Una carriera che Nick intraprese giovanissimo, un po' per gioco e un po' per convinzione. Era a Venezia, correva il 1932, studiava per laurearsi in Legge, si era da poco trasferito da Genova, dove i suoi genitori l'avevano portato da piccolino dal capoluogo siciliano. "Mi capitò di ascoltare - racccontava sempre - la radiocronaca di un famoso allenatore inglese, mister Chapman, dell'Arsenal e da allora iniziai a fare prove su prove per migliorarmi nel periodare, senza alcuna incertezza. Quando mi sentii pronto, scrissi all'Eiar di Torino e restai in attesa degli eventi". Lo convocarono subito; lo vollero esaminare. E lui descrisse davanti alla commissione, così seduta stante, un derby Torino-Juventus che si stava giocando in uno sconfinato campo di gioco, la sua fantasia. Lo interruppero. La domenica successiva era già in campo. Da allora, da quella domenica del 1932, le radiocronache degli incontri calcistici sono rimasti inseparabili come la luce del sole. Il successo aumentava, la novità decisa dall'Eiar aveva fatto centro. Un anno dopo Nick debutta in campo internazionale: c'è Italia-Germania allo stadio di Bologna. "Ero certo, in cuor mio, che non sarei arrivato al 90'" diceva Carosio rivivendo gli attimi di panico che lo assalirono quando le due nazionali entrarono in campo. Ma la sua verve, la sua grande professionalità ancora una volta vinsero la paura. Era scrupolosissimo. Prima di ogni incontro che avrebbe dovuto raccontare, si recava nel ritiro delle due squadre e si faceva presentare uno per uno tutti i giocatori, imprimendosi bene nella mente la fisionomia di ciascuno di loro, colore dei capelli, la corporatura, perché "a sbagliare il nome di un giocatore, c'è da rimetterci la reputazione".

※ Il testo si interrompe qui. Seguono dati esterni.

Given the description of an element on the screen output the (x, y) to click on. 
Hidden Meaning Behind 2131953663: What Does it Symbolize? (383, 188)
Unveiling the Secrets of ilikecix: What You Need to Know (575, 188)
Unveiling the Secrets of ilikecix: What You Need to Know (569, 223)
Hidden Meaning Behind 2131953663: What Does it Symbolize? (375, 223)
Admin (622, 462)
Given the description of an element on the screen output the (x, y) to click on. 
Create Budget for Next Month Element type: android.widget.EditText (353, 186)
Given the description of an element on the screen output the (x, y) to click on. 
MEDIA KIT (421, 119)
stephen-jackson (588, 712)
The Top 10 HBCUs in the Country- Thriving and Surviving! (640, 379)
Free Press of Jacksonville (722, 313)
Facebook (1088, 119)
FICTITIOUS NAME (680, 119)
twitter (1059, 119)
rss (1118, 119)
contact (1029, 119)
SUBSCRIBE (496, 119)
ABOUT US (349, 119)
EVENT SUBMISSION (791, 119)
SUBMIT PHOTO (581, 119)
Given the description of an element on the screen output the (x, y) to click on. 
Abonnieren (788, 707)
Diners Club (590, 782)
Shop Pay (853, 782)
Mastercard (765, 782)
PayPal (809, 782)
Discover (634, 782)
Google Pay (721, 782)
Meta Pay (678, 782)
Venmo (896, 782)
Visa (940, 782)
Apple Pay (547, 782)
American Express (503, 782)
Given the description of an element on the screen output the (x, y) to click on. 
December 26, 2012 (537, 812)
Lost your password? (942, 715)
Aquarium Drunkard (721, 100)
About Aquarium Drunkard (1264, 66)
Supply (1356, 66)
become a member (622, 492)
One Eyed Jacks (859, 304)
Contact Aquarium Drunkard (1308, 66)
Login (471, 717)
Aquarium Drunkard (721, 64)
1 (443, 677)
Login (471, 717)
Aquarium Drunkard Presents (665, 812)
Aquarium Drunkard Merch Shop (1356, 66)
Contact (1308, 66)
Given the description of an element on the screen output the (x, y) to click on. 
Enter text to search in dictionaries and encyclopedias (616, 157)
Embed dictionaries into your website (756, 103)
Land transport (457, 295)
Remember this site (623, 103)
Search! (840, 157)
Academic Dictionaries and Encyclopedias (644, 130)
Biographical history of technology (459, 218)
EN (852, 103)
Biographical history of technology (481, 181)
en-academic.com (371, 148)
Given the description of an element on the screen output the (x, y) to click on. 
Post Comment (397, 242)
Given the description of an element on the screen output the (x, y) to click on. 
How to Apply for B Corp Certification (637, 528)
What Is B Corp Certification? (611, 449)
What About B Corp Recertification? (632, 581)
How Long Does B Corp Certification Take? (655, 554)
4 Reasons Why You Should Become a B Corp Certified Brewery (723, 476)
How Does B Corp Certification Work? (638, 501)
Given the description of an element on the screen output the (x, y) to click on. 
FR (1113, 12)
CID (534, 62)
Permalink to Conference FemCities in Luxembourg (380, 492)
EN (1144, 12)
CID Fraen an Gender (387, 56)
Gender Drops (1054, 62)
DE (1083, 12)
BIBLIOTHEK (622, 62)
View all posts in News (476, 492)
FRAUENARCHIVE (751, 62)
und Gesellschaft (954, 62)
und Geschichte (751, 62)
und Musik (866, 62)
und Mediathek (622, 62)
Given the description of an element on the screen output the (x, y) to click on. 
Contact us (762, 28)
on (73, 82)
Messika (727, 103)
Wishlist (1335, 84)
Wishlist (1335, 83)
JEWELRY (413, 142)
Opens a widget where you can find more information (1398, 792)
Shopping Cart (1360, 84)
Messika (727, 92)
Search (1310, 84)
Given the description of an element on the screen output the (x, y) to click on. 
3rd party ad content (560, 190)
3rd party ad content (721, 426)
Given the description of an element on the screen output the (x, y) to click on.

E tutto questo faceva parte del suo lavoro oscuro, così oscuro che per anni Carosio non disse mai il suo nome via etere. Commentava in incognito. Solo dopo qualche tempo coniò la sua personalissima entrata: "Qui Wembley, è Niccolò Carosio che vi saluta e che vi parla". Per trent'anni ha conciliato grazie alle ferie e ai permessi speciali, la radio con il suo lavoro di consulente petrolifero alla Snell. Il microfono per lui era solamente il coronamento di una grande passione che l'animava, il raggiungimento i un sogno, quello di far "venire" allo stadio anche chi era a casa. Era tifoso, nazionalista, partigiano (teniamo presente anche l'epoca storica nella quale iniziò la sua attività), difendeva sempre la squadra azzurra, forse raccontandoa anche bugie, chissà. Ma per ben due volte a distanza di quattro anni ha avuto la storica occasione di gridare gonfio d'orgoglio, "l'Italia è Campione del Mondo". Anni 1934 e 1938 destinati a ripetersi solo quarantaquattro anni dopo in Spagna, l'11 luglio 1982, ma a raccogliere il testimone nel segno della Coppa del Mondo c'era Nando Martellini. Lui, Niccolò, con la Rai aveva rotto ogni tipo di collaborazione nel 1970, dopo i Mondiali del Messico quando in diretta inveì contro un guardalinee etiope, Seyoum Tarekegn, reo di aver fatto annullare, segnalando un fuorigioco, un gol di Rombo di Tuono Gigi Riva nell'incontro Italia-Israele. Carosio passò quindi a collaborare con alcune radio private, ma il grande pubblico rimase con un vuoto negli orecchi e negli occhi.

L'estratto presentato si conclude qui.